Published Nov 2, 2008
NURSESTAR
54 Posts
I need to do a patient teaching care plan on nutrition...
Basically my patient is a 60 y/o male with history of cardiac disease, Diabetes type 2, urinary incontinent, has a stage 4 pressure ulcer on his sacral area...he has been ordered a healthy high protein/ low fat diet...but he is totally non-compliant...he eats doritos...cheetos...chocolate...you name it....
I want to introduce him to healthy (but YUMMY) foods he can eat....and teach him the importance of eating healthy at this point in his life for his health's sake...
I just don't know how to start...how to write a nursing diagnosis...etc...I'm lost...
PLEASE HELP!!!
Daytonite, BSN, RN
1 Article; 14,604 Posts
you start like you do for any care plan. . .
assessment (collect data from medical record, do a physical assessment of the patient, assess adl's, look up information about your patient's medical diseases/conditions to learn about the signs and symptoms and pathophysiology)

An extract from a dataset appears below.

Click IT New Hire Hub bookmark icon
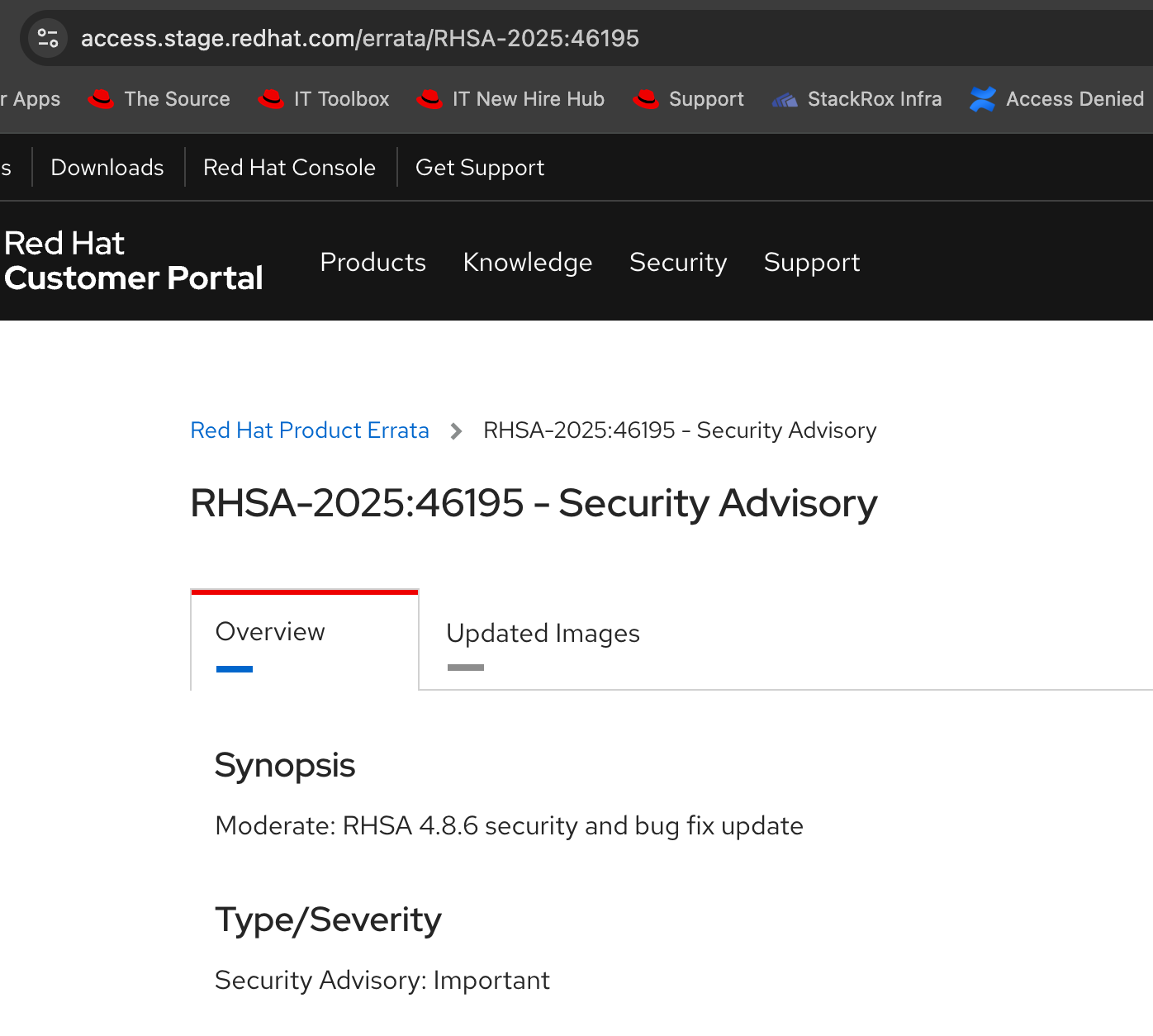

care planning is determining what the patient's problems are. in this case, you specifically know you want to focus on his nutrition. so, you need to do an assessment of his diet and nutritional state. i have no specific assessment guide for that, but i assume you do. you are looking for abnormal data because the abnormal data will become the evidence that will support the nursing diagnosis that you will use.

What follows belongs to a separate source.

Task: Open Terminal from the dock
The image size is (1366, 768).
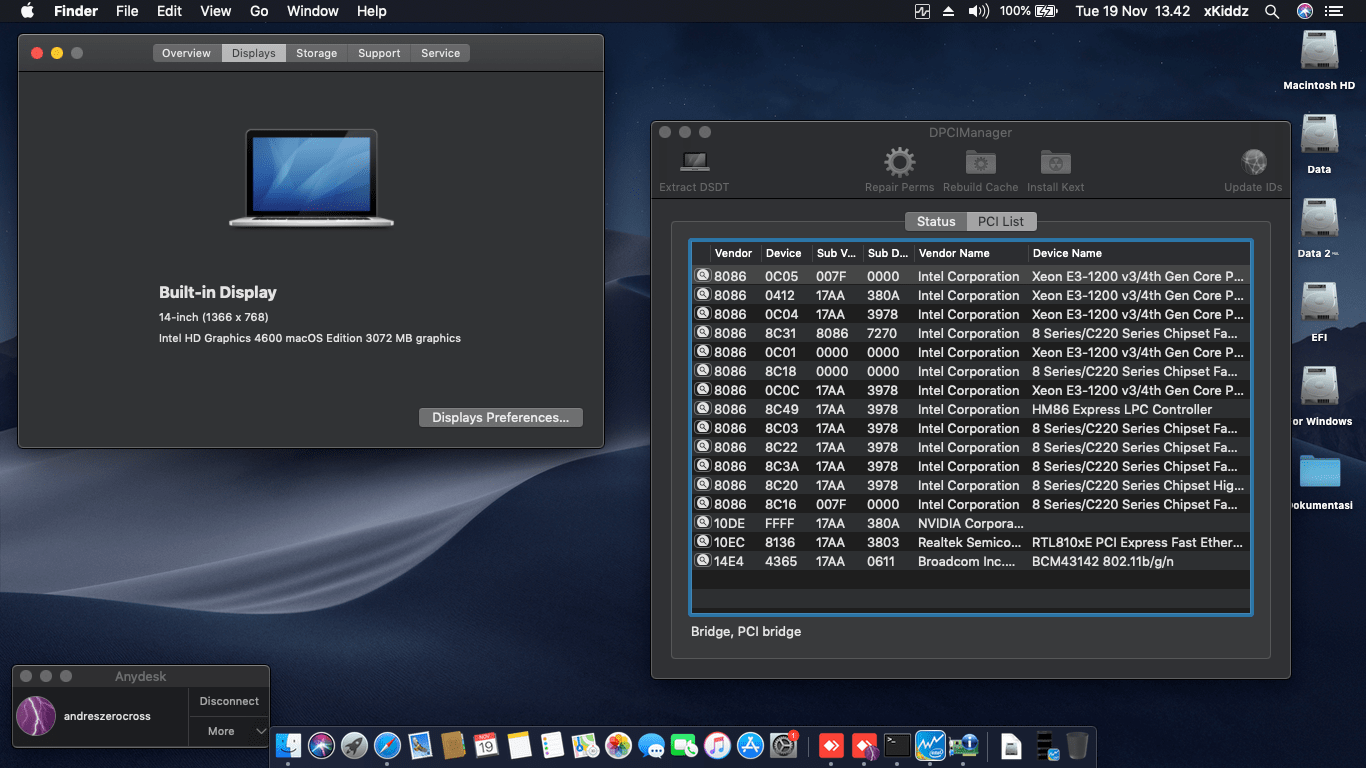Action: tap(897, 745)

determination of the patient's problem(s)/nursing diagnosis (make a list of the abnormal assessment data, match your abnormal assessment data to likely nursing diagnoses, decide on the nursing diagnoses to use). it helps to have a book with nursing diagnosis reference information in it. there are a number of ways to acquire this information.

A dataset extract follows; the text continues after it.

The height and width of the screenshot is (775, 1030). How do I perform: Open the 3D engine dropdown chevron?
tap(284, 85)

there are three ways to introduce teaching interventions. either through a diagnosis that focuses on the patient's nutritional problem, using the deficient knowledge, specify diagnosis or ineffective health maintenance diagnosis. each diagnosis has different etiology and evidence to support it. i suggest that the patient's attitude toward this will have a strong affect on which diagnosis you end up using out of the three and how your teaching plan will be focused.